The main problem to be solved by big data technology is the calculation and processing of large-scale data, so the first thing to solve is the storage of large-scale data. There are three core issues to be solved for large-scale data storage:

The problem of data storage capacity, since big data wants to solve the data calculation problem of several PB, and the general server disk capacity is usually 1-2TB, then how to store such a large scale of data.

For the problem of data reading and writing speed, generally the continuous reading and writing speed of disk is dozens of MB. At this speed, dozens of PB of data may have to be read and written forever.

For the problem of data reliability, the disk is probably the most easily damaged hardware in the computer equipment. The service life of a disk on the website is about one year. If the disk is damaged, what about the data?

Before the emergence of big data technology, people need to face these storage problems, and the corresponding solution is RAID technology.

RAID (redundant Array of Independent disks) technology is mainly to improve the storage capacity, read and write speed, and enhance the availability and fault tolerance of disks. At present, server-level computers support the insertion of multiple disks (8 or more). By using RAID technology, data can be read, written and backed up concurrently on multiple disks.

There are several common RAID technologies, as shown in the figure.

Schematic diagram of commonly used RAID technology

Suppose the server has N disks.

RAID0

When the data is written to the disk from the memory buffer, the data is divided into N parts according to the number of disks, and these data are simultaneously written to N blocks of disk, so that the overall data writing speed is N times that of a disk. It is the same when reading, so RAID0 has extremely fast data read and write speed, but RAID0 does not do data backup, as long as one of the N disks is damaged, the data integrity will be destroyed, and the data of all disks will be damaged.

RAID1

When data is written to disk, one piece of data is written to two disks at the same time, so that any disk damage will not lead to data loss. Inserting a new disk can be automatically repaired by copying data, with high reliability.

RAID10

Combined with the two schemes of RAID0 and RAID1, all disks are divided into two parts averagely, and the data is written on two disks at the same time, which is equivalent to RAID1. But in each disk, RAID0 technology is used to read and write concurrently, which not only improves the reliability but also improves the performance. However, the disk utilization of RAID10 is low, and half of the disks are used to write backup data.

RAID3

In general, two disks will not be damaged on one server at the same time. In the case of damaging only one disk, if the data of other disks can be used to recover the data of damaged disks, this ensures reliability and performance, and disk utilization is also greatly improved.

When the data is written to the disk, the data is divided into NMY 1, and the NMY 1 disk is written concurrently, and the check data is recorded on the Nth disk. Any disk damage (including the parity data disk) can be repaired by using the data of other NMY 1 disks.

However, in the scenario with more data modification, any disk modification will cause the Nth disk to rewrite the check data. The consequence of frequent writing is that the Nth disk is easier to be damaged than other disks and needs to be replaced frequently, so RAID3 is rarely used in practice.

RAID5

The more commonly used solution is RAID5 than RAID3.

RAID5 and RAID3 are very similar, but the parity data is not written to the Nth disk, but spirally written to all disks. In this way, the modification of the check data is also averaged on all disks, avoiding the frequent write-down of a disk by RAID3.

RAID6

If the data needs high reliability, in the case that two disks are damaged at the same time (or the operation and maintenance level is relatively backward, one disk is broken but has not been replaced for a long time, resulting in another disk being broken), you still need to repair the data, and you can use RAID6 at this time.

RAID6 is similar to RAID5, but the data is written to only NMel 2 disks and writes parity information spirally on both disks (generated using different algorithms).

With the same number of disks (N), the comparison of the various RAID technologies is shown in the table below.
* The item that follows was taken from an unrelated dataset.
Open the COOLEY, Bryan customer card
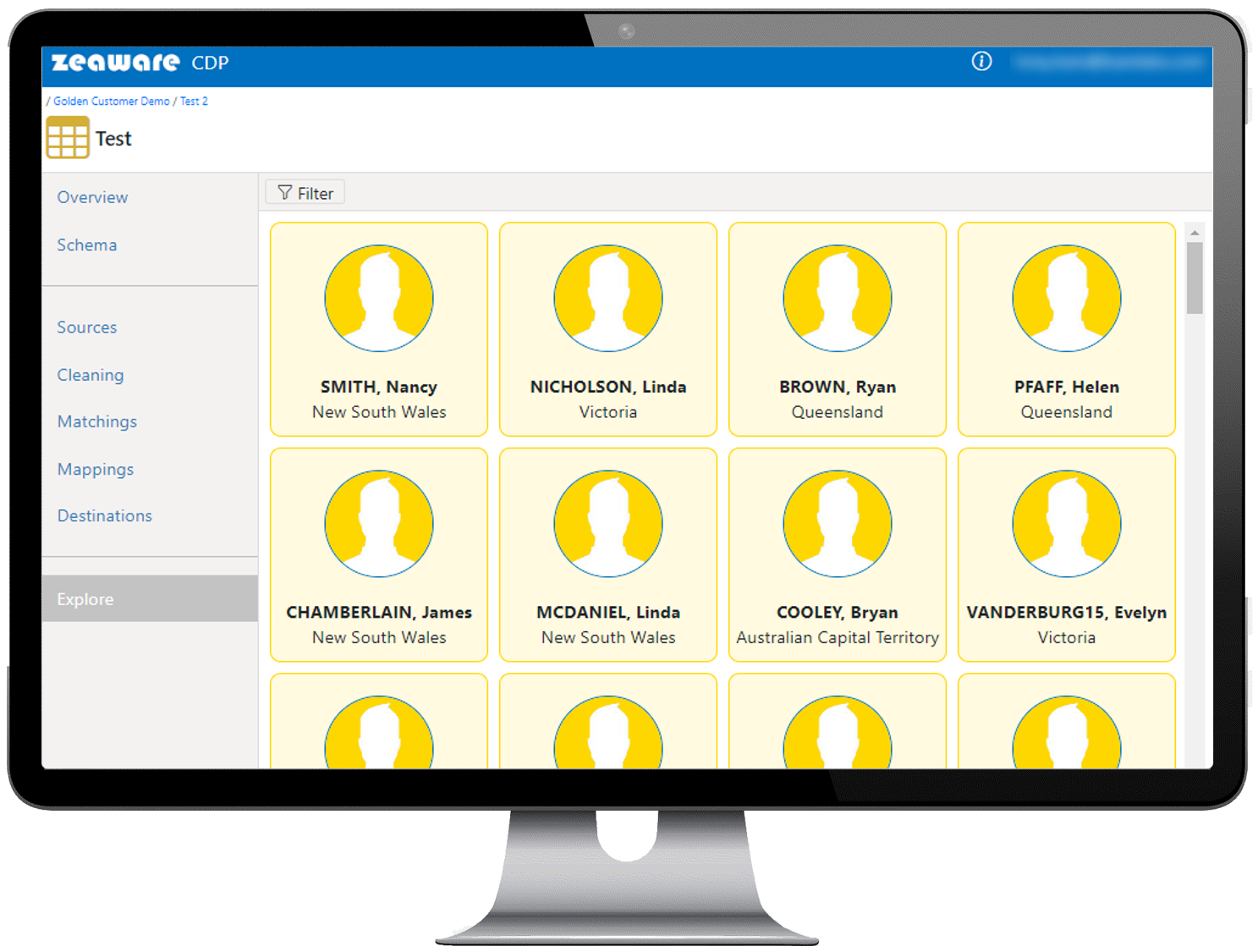Image resolution: width=1258 pixels, height=952 pixels. click(x=837, y=555)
Comparison of several RAID techniques

RAID technology has hardware implementation, such as special raid card or motherboard direct support, can also be implemented through software, in the operating system level, multiple disks constitute RAID, in logic as an access directory. RAID technology is widely used in traditional relational database and file system, and it is an important means to improve computer storage characteristics.
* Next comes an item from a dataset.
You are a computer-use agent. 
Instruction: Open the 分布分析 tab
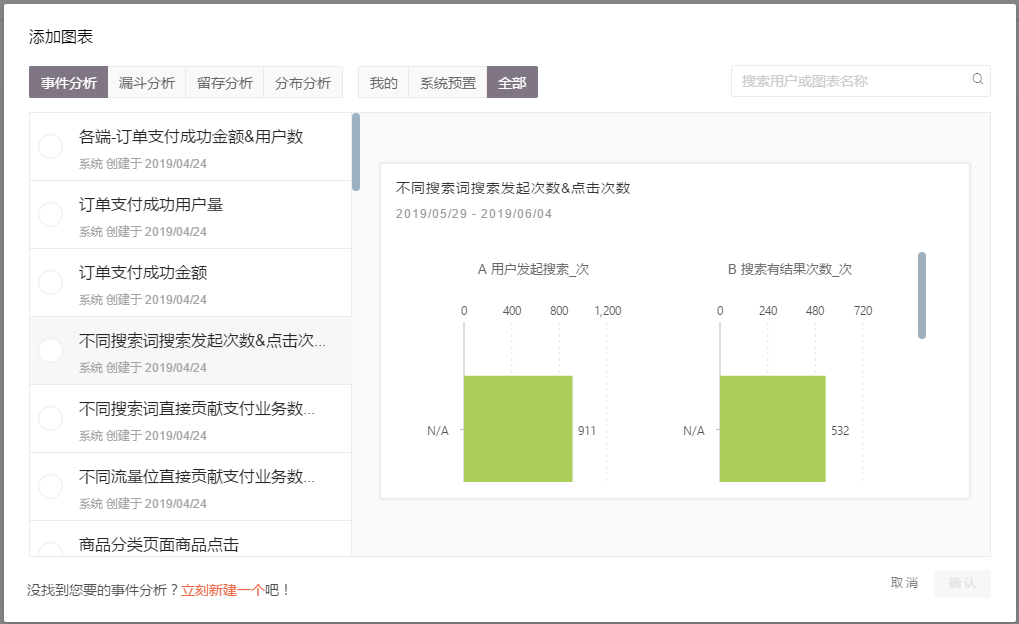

RAID technology only forms an array on multiple disks on a single server, and big data needs larger storage space and access speed. Applying the principle of RAID technology to the distributed server cluster, the architecture idea of Hadoop distributed file system HDFS is formed.
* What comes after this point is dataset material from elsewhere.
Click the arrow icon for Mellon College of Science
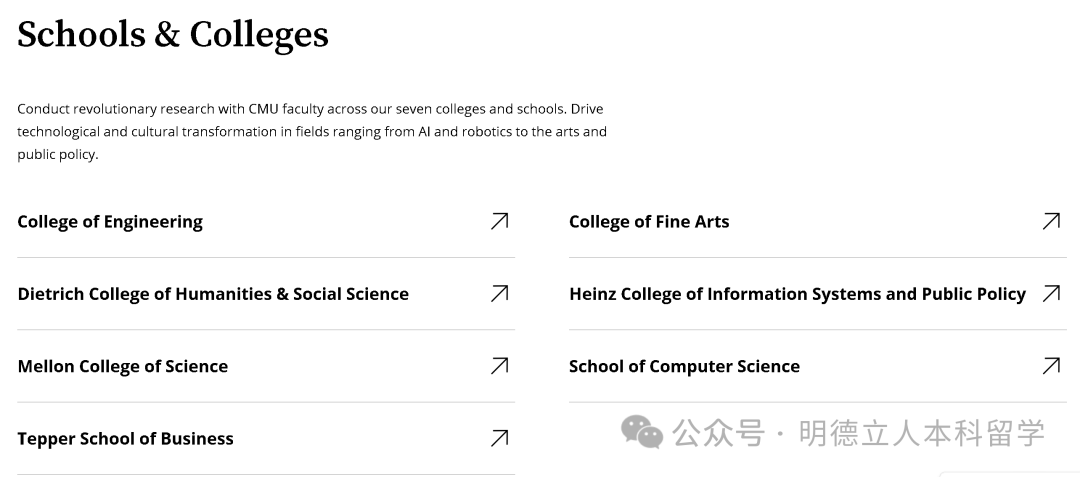point(499,366)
Principle of HDFS Architecture

Like RAID for file storage and parallel reading and writing on multiple disks, HDFS reads and writes data in parallel and redundant storage on a large-scale distributed server cluster. Because HDFS can be deployed on a large server cluster, and the disks of all servers in the cluster can be used by HDFS, the storage space of the entire HDFS can reach PB-level capacity. The HDFS architecture is shown in the figure.

HDFS architecture

There are two key components in HDFS, one is NameNode and the other is DataNode.

DataNode is responsible for the storage, reading and writing of file data. HDFS divides the file data into several block, and each DataNode stores part of the block, so that the files are distributed in the entire HDFS server cluster. Application client (Client) can access these data blocks in parallel, so that HDFS can access data in parallel on the scale of server cluster, which greatly improves the access speed. In practice, there are many DataNode servers in a HDFS cluster, usually hundreds to thousands of servers. Each server is equipped with several disks, and the storage capacity of the entire cluster ranges from a few PB to hundreds of PB.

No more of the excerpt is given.